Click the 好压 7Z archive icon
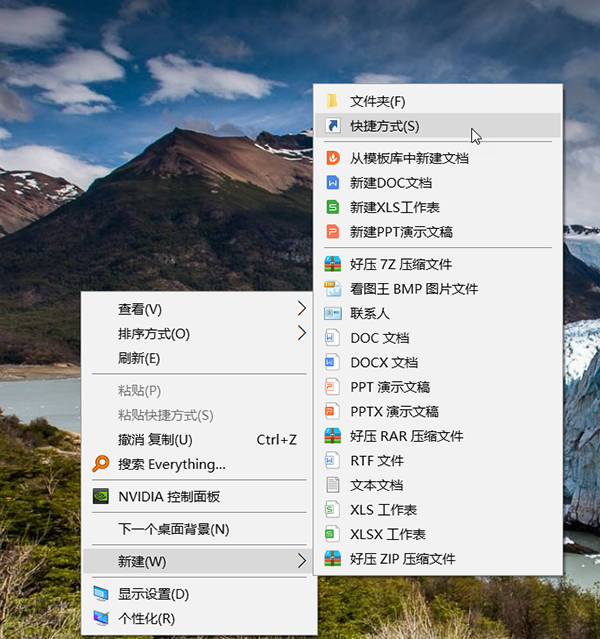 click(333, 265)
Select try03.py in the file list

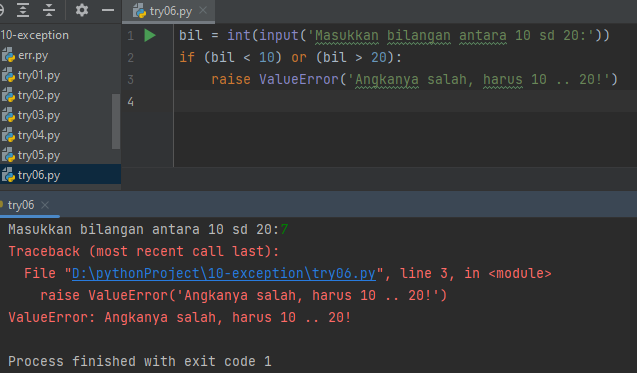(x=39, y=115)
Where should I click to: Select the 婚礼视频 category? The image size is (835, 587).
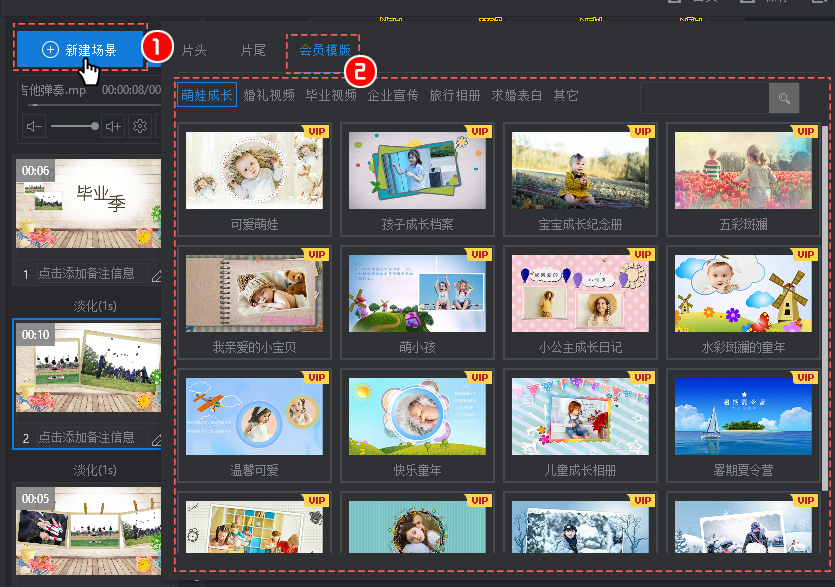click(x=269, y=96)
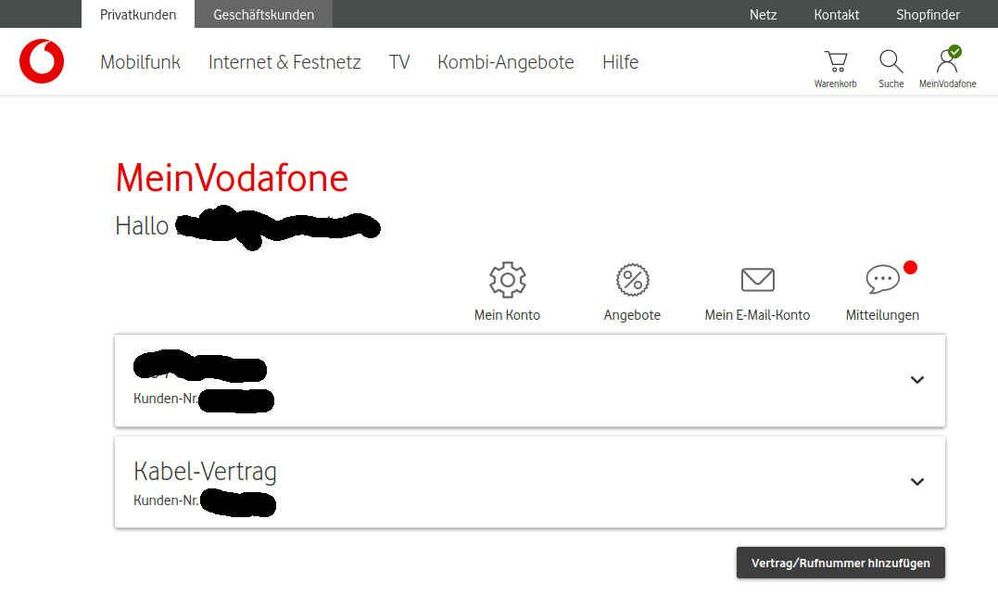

══════════

THE TASK:
Turn the data from the line with "Where should I" through the end into a numbered list, skipping blank lines and leaving out the pictures.

RESPONSE FOR THIS EXERCISE:
1. Where should I click to: Select the 婚礼视频 category? The image size is (835, 587).
2. click(x=269, y=96)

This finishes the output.